After traveling to Miami for their own Covid-19 vaccines, many Ecuadorian parents are now going back with their children. “My wife and I had our shots in Florida in April and since most of the side-effects happen in the first two months, we wanted to wait and see if they were safe for our boys,” says Carlos Naranjo, a 48-year-old commercial engineer from Quito. “We had no problems and feel comfortable now taking our children so they can be protected too.”
According to the Quito association of travel agents, as many as 200,000 Ecuadorian adults have traveled to the U.S. for vaccines, the vast majority of them to Miami. “Most of those traveling for their shots want to get the Johnson & Johnson since it is one dose,” says Juan Avellán, association spokesman. “They don’t want to wait in Ecuador and they don’t trust Sinovac, which is what most people are getting here.”
Avellán says most parents planning vaccines trips for their children are like Naranjo and wanted to take the vaccines first themselves. “Now, people who have had the vaccines know they are safe, that all the fear talk was nonsense, and they want to have their children vaccinated.”
He says he expects as many as 100,000 Ecuadorian children under the age of 16 to travel to the U.S. for vaccines in the coming weeks. “The parents want to do this before schools starts in September,” he says
Ecuador has no current plans to vaccinate those under 16 but the health ministry says that could change in the coming months, depending on the supply of doses.
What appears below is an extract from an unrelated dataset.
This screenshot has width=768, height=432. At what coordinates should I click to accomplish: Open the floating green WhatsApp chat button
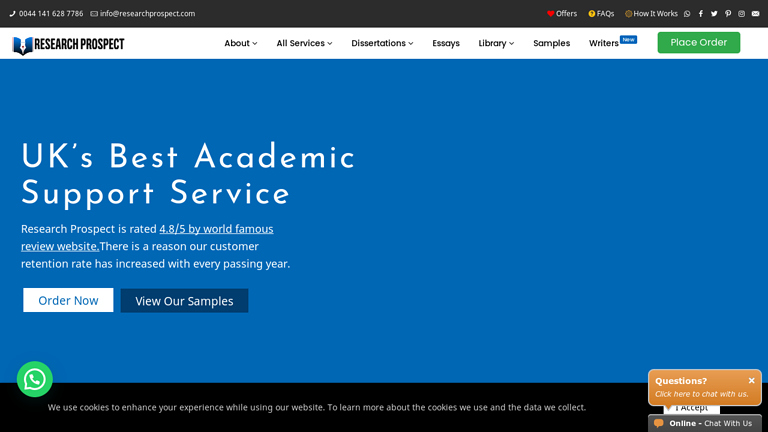coord(35,379)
In June, the Ministry of Health said that the Covid danger for children under 16 was very low. “In the few cases of infection, the symptoms are almost always mild and they pose a very low risk of spreading serious infections to adults,” the ministry said in a statement. The statement added that its appraisal holds true for the new delta variant as well.
Although the health ministry has had no official comment about the thousands of Ecuadorians traveling to the U.S. for vaccines, it has attempted to support the Chinese Sinovac vaccine against claims it is less effective than those manufactured in the U.S. and Europe. “Although Sinovac shows slightly less effectiveness against mild infection, it has been proven highly effective against severe cases that require hospitalization,” the ministry said in a statement. “We feel very confident in its ability to protect the population and help end the pandemic in Ecuador.”
Although Naranjo said his concern about Sinovac prompted his trips to Miami, he says that the Johnson & Johnson vaccine was not his first choice. “I would have preferred the Pfizer since it uses the more sophisticated RNA technology but I can’t afford to wait two weeks between doses. I’m okay with Johnson & Johnson and know that it is fine for my kids. Best of all, we all get to go to Miami again.”